Most of my cuts are on my lower belly. It took me a long time to figure out why. First of all, I could hide them. Secondly, I just hated being a woman. It brought me nothing but pain. Everything that represents being a woman is in your pelvic area. It's where your uterus is. So I didn't feel sorry for making scars on it, because it was just like bringing the scars to the outside. Now they're visible.

I feel I've wasted the ten years I've had my eating disorder. I went to proms and stuff, but I was always scoping out the bathroom or obsessing about what I was wearing. Especially the last six or seven years, just being in and out of hospitals, dropping out of school, losing friends, losing jobs, losing money, because insurance isn't always up on it. [An eating disorder] is like a best friend that stabs you in the back. All it does is take from you.
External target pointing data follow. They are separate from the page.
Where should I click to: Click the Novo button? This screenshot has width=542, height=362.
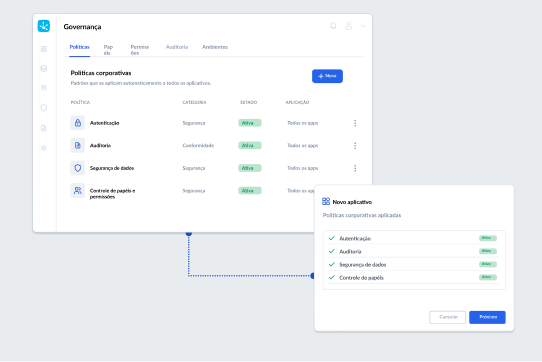coord(327,76)
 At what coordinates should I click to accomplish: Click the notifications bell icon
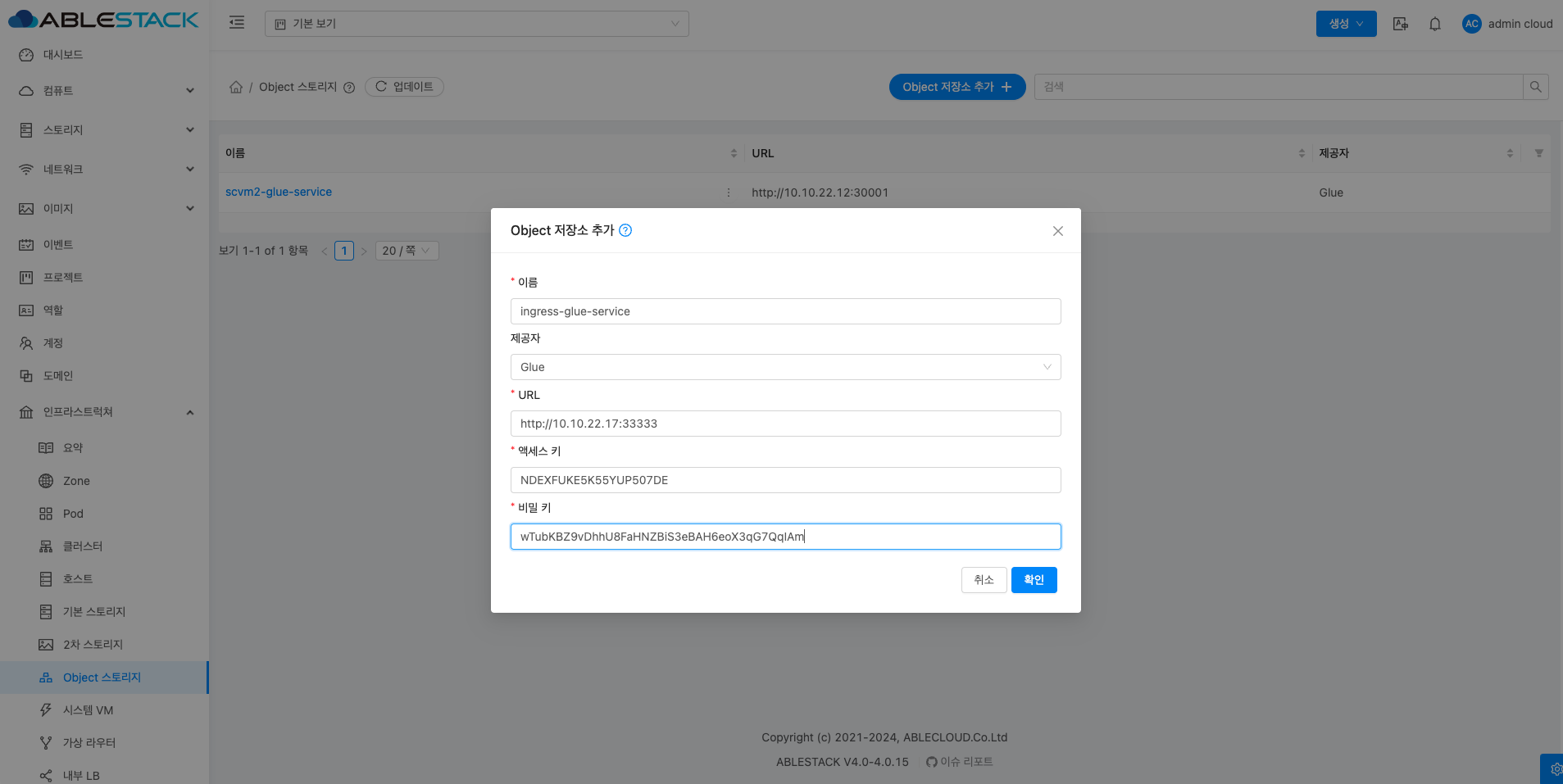(x=1434, y=24)
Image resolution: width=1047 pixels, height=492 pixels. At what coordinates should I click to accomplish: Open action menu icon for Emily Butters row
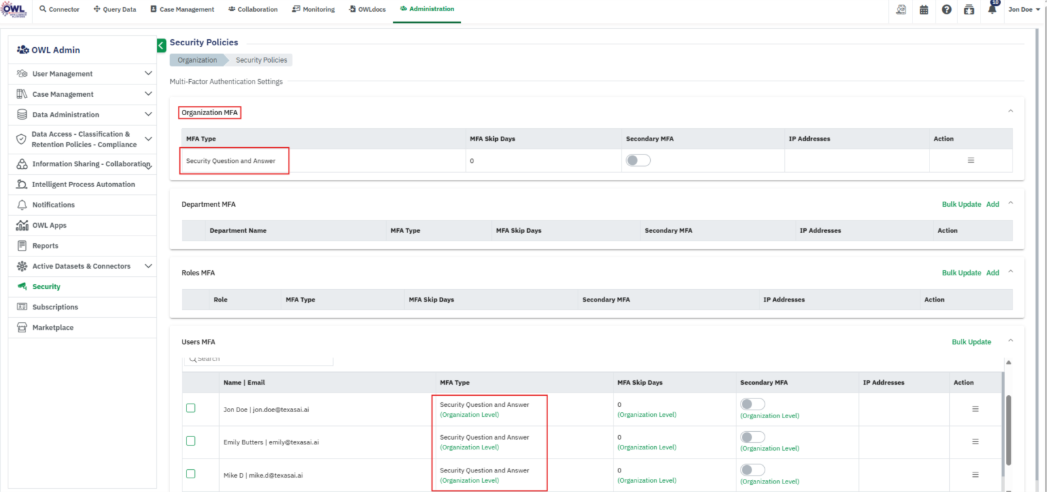click(x=975, y=441)
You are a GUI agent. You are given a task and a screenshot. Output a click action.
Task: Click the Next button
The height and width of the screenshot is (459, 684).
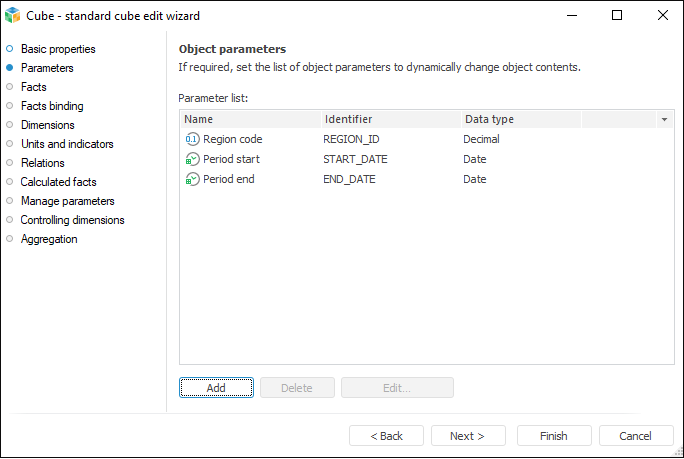coord(467,436)
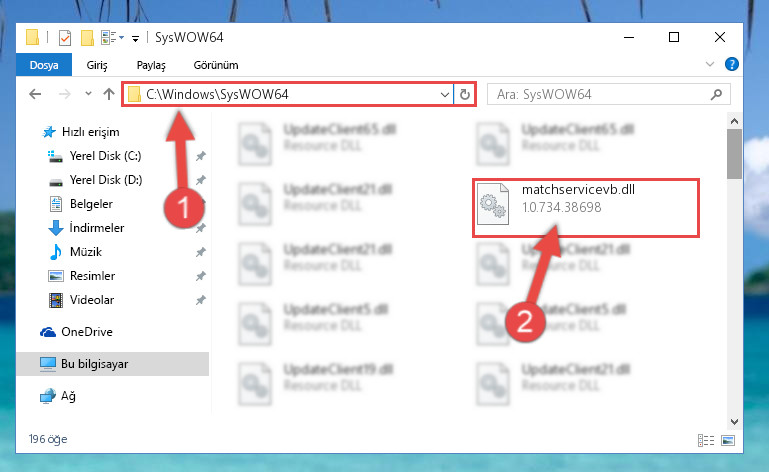
Task: Refresh the SysWOW64 folder view
Action: click(x=464, y=94)
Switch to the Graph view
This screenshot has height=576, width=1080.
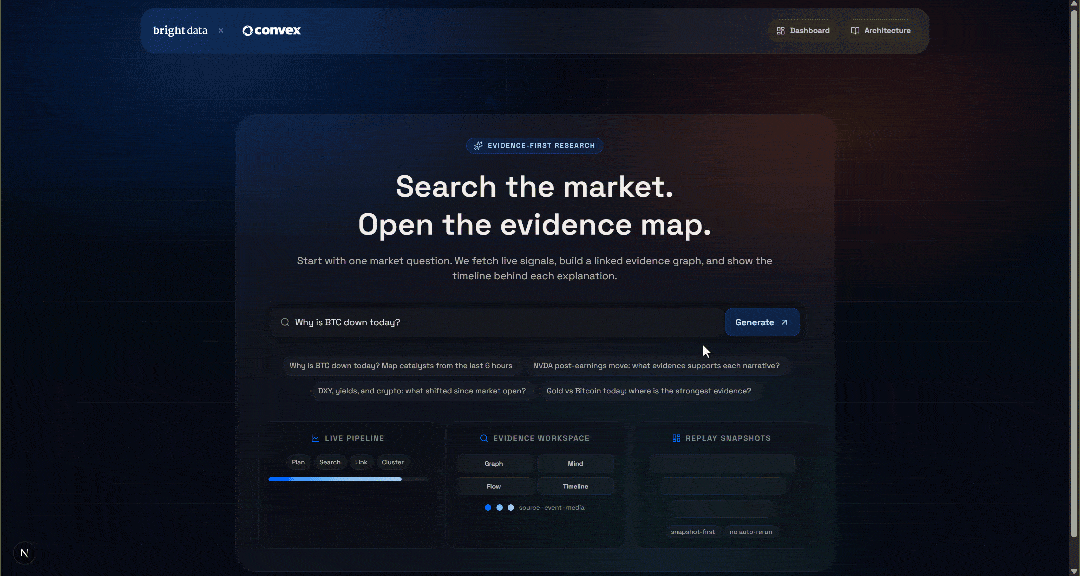pyautogui.click(x=494, y=464)
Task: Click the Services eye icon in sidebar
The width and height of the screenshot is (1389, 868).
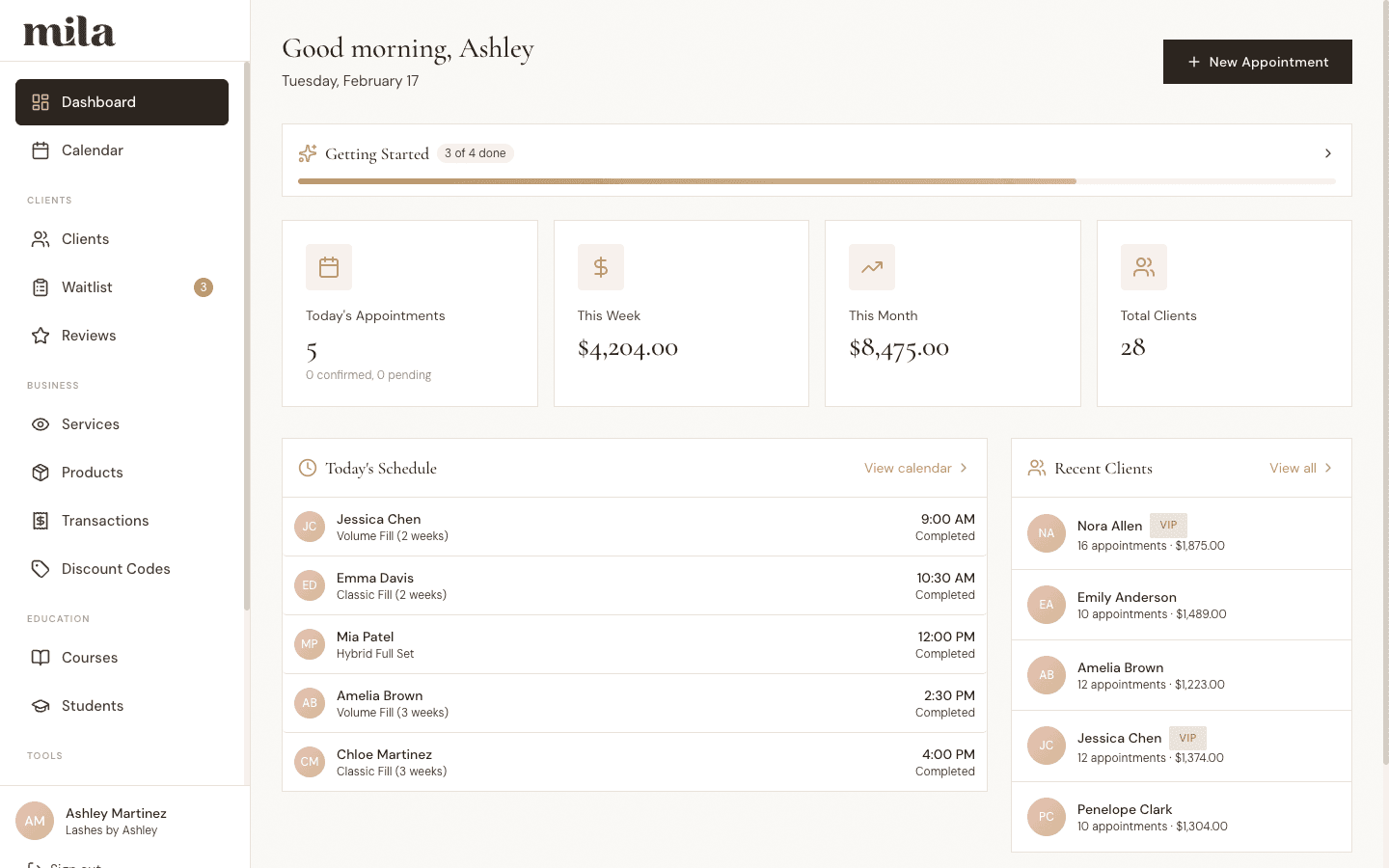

Women aren't taught to use their voices. So they use their bodies instead. Many girls are not taught that it's special to be a woman, and a lot of girls find out that it hurts to be a woman. That's what I know. It's not a vanity issue. We don't all want to be supermodels. It's a distortion. And it's something that is tormenting and frustrating and sad, and it's a struggle to come back. If you can come back.